AMNESIA: THE DARK DESCENT

Available on: Steam, Playstation Network

Descending down the line of psychological terror, this 2010 PC game (recently re-released on the Playstation Network) really runs Eternal Darkness’s sanity meter concept to nightmarish ends. With no weapons in the game and a whole lot of angry and invisible monsters, Amnesia sees you play as Daniel, a 19th century British man with (surprise surprise) no memories who has left himself a note and mission: to explore a castle and kill its baron.

You’ll spend most of the game sneaking, running and losing sanity whenever Daniel’s in the darkness, which is often. These invisible monsters seem to smell fear, so the more insane Daniel is, the more you’ll have to flee.

It’s damn difficult too: I played it with my friends in turns, since it was a perfect marriage of terror and controller-throwing frustration. It’s not just me, either – reaction videos across YouTube prove people lose their shit while playing Amnesia:

DEAD SPACE

Available on: Playstation Network, Xbox Marketplace

Warning: while playing Dead Space, people can hear you scream. Consider it a melting pot of Resident Evil and Aliens, with a dash of 2001: A Space Odyssey’s creeping sense of dread.

The game is set on a spaceship where staff and passengers have fallen to a virus that transforms their corpses into Necromorphs, a horde of smart and strong enemies who constantly change tact. Dismemberment is the aim of the game, though the Necromorphs will keep charging ahead sans limbs: each and every enemy is a tension-filled challenge.

OUTLAST

Available on: Playstation Network, Xbox Marketplace

Insane asylums + evil monsters – weapons = Outlast, a PS4, Xbox One and PC game that features cannibals, dark corridors and more jump scares than you can handle. You play as Miles Upshur, an investigative journalist who gets more than a Walkley-winning scoop when he heads to an asylum rumoured to be running inhumane experiments on patients. And whoa, weren’t those those rumours were true.

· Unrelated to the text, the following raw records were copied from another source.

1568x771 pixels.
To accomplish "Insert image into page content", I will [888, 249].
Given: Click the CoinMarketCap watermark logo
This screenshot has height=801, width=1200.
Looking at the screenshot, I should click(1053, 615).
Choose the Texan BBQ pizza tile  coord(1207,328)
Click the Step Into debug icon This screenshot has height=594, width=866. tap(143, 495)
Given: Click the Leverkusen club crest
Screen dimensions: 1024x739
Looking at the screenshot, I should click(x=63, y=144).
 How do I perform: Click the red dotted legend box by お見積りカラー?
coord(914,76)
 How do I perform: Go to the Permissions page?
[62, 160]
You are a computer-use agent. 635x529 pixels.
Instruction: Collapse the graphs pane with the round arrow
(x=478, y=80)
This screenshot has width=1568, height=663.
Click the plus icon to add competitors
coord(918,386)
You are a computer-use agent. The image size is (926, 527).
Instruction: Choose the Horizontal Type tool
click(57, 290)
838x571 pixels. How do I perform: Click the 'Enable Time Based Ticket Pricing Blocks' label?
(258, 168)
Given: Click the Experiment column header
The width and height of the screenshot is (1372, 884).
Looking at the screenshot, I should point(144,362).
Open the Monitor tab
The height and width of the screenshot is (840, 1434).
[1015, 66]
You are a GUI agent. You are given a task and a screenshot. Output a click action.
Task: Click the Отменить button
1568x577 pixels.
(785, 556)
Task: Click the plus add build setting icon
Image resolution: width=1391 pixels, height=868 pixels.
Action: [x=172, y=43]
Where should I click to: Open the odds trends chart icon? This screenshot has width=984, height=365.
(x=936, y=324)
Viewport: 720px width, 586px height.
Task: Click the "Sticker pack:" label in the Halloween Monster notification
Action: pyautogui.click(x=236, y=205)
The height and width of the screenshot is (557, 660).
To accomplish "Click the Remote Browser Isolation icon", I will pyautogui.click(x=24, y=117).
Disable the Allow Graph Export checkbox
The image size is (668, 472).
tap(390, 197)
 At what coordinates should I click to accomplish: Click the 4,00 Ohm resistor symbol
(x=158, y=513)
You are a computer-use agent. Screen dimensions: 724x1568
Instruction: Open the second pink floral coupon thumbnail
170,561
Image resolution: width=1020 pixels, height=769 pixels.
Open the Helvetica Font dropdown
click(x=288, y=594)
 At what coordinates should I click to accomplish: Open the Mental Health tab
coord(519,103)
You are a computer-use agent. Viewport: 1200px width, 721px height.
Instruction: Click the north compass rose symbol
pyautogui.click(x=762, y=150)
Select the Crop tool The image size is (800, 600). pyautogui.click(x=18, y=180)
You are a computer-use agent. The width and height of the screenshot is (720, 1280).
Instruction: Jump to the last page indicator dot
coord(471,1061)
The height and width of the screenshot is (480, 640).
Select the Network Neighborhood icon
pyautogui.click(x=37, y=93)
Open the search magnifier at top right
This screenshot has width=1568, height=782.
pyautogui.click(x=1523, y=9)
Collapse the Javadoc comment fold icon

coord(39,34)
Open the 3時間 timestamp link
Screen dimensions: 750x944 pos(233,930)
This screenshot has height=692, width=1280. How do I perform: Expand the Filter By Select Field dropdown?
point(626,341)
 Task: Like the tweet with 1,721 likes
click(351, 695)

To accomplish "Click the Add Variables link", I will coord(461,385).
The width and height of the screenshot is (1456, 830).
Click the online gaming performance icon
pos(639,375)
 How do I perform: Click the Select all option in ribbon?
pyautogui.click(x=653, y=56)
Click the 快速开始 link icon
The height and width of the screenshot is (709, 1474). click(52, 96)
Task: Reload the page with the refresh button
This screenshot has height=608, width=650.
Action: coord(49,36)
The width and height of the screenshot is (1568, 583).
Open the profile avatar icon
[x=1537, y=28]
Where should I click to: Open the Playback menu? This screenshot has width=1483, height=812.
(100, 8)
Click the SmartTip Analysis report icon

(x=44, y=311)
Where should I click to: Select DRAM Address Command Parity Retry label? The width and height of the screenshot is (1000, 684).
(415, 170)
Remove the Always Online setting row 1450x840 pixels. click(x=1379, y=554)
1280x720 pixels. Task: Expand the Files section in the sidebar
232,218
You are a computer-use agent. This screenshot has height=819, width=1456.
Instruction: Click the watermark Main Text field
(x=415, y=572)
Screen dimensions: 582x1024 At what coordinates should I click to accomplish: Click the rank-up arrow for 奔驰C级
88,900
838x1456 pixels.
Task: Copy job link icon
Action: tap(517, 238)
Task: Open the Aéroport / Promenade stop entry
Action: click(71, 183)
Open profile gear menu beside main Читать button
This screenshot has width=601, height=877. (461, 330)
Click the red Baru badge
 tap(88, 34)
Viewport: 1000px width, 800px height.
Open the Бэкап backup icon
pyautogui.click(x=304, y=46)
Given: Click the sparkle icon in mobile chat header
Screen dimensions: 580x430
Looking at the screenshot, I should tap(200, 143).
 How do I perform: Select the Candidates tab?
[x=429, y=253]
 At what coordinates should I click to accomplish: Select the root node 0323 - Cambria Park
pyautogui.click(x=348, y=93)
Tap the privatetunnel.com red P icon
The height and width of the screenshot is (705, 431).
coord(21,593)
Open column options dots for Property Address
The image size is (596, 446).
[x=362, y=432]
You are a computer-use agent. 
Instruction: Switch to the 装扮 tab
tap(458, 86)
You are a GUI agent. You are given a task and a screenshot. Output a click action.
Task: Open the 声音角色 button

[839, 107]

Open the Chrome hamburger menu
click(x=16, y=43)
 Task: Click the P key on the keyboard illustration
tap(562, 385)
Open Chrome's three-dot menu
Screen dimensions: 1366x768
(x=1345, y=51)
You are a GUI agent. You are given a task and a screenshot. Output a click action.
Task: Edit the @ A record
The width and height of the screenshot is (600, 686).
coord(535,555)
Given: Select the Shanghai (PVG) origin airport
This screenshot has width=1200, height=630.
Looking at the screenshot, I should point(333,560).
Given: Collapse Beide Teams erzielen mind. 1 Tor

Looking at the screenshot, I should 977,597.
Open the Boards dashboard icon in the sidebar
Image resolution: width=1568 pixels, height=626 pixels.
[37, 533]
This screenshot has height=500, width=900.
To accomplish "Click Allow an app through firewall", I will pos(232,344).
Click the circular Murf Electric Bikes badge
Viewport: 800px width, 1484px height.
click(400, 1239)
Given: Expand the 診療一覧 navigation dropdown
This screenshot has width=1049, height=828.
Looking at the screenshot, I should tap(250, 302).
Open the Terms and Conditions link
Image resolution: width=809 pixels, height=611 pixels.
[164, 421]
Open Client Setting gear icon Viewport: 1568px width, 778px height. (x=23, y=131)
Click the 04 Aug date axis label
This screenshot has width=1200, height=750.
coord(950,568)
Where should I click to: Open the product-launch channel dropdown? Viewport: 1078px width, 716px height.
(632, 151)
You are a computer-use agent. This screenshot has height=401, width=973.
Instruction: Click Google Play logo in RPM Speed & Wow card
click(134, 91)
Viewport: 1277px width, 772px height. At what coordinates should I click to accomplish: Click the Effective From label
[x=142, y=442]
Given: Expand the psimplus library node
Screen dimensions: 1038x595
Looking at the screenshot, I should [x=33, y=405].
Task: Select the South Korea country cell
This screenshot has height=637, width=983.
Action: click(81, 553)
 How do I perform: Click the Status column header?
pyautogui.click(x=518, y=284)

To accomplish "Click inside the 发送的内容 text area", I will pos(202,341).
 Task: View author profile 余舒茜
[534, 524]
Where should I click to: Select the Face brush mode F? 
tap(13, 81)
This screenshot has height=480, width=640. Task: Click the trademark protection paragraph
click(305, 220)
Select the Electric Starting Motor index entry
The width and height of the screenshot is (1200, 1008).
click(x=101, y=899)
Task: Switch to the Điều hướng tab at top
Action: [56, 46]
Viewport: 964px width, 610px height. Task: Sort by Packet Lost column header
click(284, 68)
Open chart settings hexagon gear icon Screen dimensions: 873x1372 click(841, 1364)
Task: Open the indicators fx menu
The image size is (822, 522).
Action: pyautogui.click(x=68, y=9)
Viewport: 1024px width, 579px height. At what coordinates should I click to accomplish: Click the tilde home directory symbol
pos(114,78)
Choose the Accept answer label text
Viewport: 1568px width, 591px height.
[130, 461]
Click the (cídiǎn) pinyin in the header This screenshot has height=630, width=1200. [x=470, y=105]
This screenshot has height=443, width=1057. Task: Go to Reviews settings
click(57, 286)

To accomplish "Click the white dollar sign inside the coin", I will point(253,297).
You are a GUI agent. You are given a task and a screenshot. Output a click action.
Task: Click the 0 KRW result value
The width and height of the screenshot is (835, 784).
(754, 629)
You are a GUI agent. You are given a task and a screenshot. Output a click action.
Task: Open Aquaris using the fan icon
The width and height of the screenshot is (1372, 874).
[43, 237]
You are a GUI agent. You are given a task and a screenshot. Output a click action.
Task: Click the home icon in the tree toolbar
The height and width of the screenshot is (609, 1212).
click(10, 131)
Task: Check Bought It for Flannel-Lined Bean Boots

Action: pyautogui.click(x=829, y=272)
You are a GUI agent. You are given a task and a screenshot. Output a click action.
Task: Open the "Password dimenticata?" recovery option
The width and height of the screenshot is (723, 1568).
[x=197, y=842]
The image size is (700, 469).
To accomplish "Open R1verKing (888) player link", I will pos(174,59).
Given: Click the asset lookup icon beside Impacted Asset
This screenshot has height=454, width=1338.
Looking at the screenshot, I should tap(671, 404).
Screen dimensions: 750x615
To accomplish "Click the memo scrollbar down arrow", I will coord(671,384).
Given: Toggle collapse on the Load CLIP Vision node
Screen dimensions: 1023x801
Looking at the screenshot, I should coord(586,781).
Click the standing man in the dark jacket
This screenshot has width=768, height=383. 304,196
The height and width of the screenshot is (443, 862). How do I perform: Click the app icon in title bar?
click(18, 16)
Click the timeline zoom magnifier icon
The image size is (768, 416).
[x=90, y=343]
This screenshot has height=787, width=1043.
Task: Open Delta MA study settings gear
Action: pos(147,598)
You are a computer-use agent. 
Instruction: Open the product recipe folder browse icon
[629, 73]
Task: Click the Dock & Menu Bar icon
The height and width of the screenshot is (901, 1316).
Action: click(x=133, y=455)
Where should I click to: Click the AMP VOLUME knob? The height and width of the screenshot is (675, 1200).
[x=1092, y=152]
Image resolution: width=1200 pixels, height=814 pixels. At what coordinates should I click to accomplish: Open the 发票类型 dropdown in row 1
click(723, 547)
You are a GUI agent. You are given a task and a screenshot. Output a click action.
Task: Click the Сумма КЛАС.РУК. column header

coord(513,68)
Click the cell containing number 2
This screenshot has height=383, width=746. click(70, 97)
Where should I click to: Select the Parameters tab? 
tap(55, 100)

You’ll spend most of Outlast trying to conserve batteries for your camcorder, since it’s your only source of light in those dark, dark corridors. Turn it on, and you’ll spot some creepy and violent AF patients – and they’ll spot you too. Not for the gore-adverse, this one. The sequel’s worth its weight, too.

SILENT HILL II

Available on: Playstation Network, Xbox Marketplace

Ignore the sub-par Silent Hill movie: this survival horror series is a masterstroke of suspense, psychological horror and fog. So much fog. The second in the series is generally regarded as the best: you play as James, who arrives in Silent Hill after receiving a letter from his long dead wife. Like Peach’s letter in Super Mario 64, it’s a trap – but one manifested by James’s own subconscious.

You’ll meet sad characters and a woman who looks suspiciously like James’s wife, as well as Pyramid Head, a character who terrifies me to this day. As eerie as Twin Peaks’ Black Lodge, Silent Hill haunts long after you finish the game – especially if you land the ending where the whole town is run by dogs in a control room.

PROJECT ZERO II: CRIMSON BUTTERFLY

Available on: PS2, Xbox, Wii

Okay, I’m calling it. Project Zero (also known as Fatal Frame in the US) is the scariest video game series out.

Big in Japan yet never quite cracking mainstream audiences elsewhere, the Fatal Frame series follows a simple formula: Japanese girls explore haunted locations, fighting off ghosts by capturing their souls on camera. It’s like Pokémon Snap, but with suicide forests and vicious ghosts.

There’s seven games in the series, but if you’re just going to play one, make it Crimson Butterfly. Creator Makoto Shibata had found a lot of gamers were too scared to finish the first game, so he wanted to develop a gripping story for the sequel: the result is the dark and twisted journey of twins Mio and Mayu through a fictional haunted Japanese village, and oh my, do bad things happen.

Unfortunately, it’s not readily available – you’ll need to hunt down the PS2/Xbox game or the re-make for Wii.

There you have it. Six games sure to give you a fright. If I excluded your fave, don’t @ me.